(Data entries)

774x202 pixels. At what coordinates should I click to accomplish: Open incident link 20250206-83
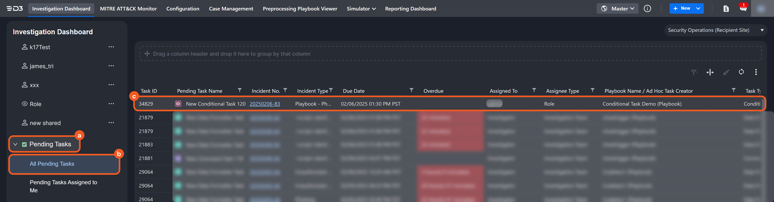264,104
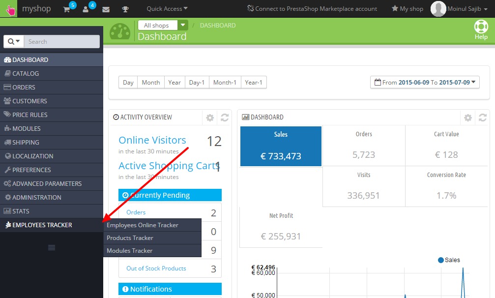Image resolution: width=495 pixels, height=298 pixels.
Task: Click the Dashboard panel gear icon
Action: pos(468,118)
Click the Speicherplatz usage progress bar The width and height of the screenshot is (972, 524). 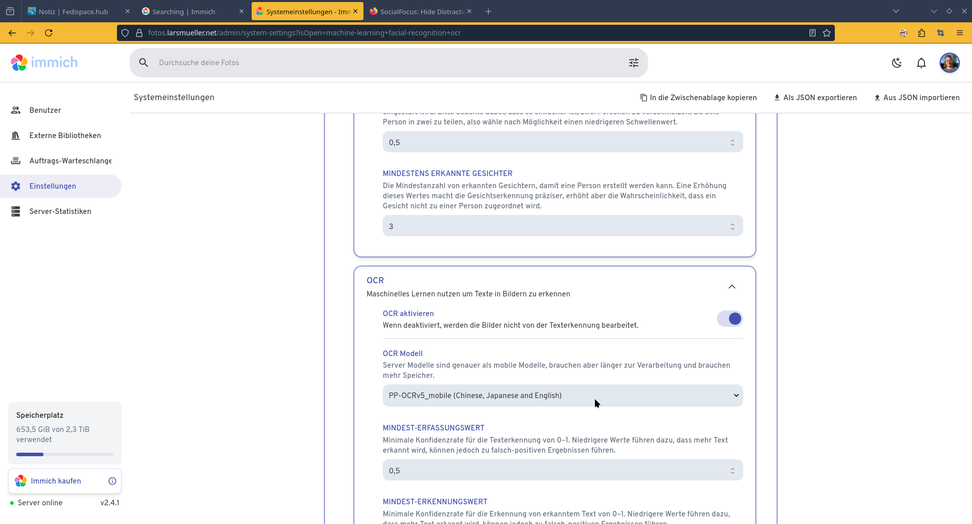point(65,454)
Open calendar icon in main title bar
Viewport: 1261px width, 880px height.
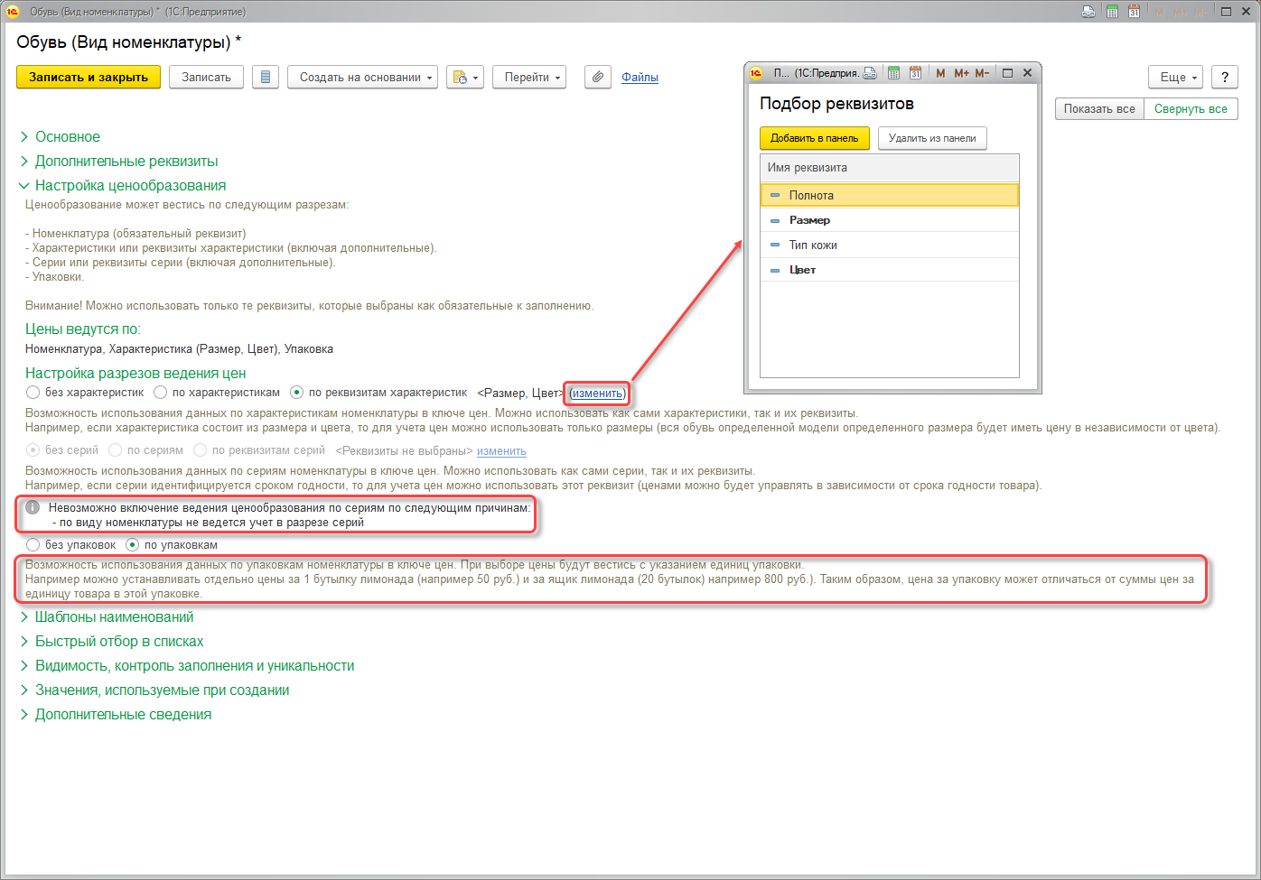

* **Written task**
Convert the portion of the data that opens with the line containing "Open calendar icon in main title bar" and runs through the end of the data into a Markdown table with the columns "No." and "Line", omitting blank lines and excluding the pictures.

* **Complete output**
| No. | Line |
|---|---|
| 1 | Open calendar icon in main title bar |
| 2 | Viewport: 1261px width, 880px height. |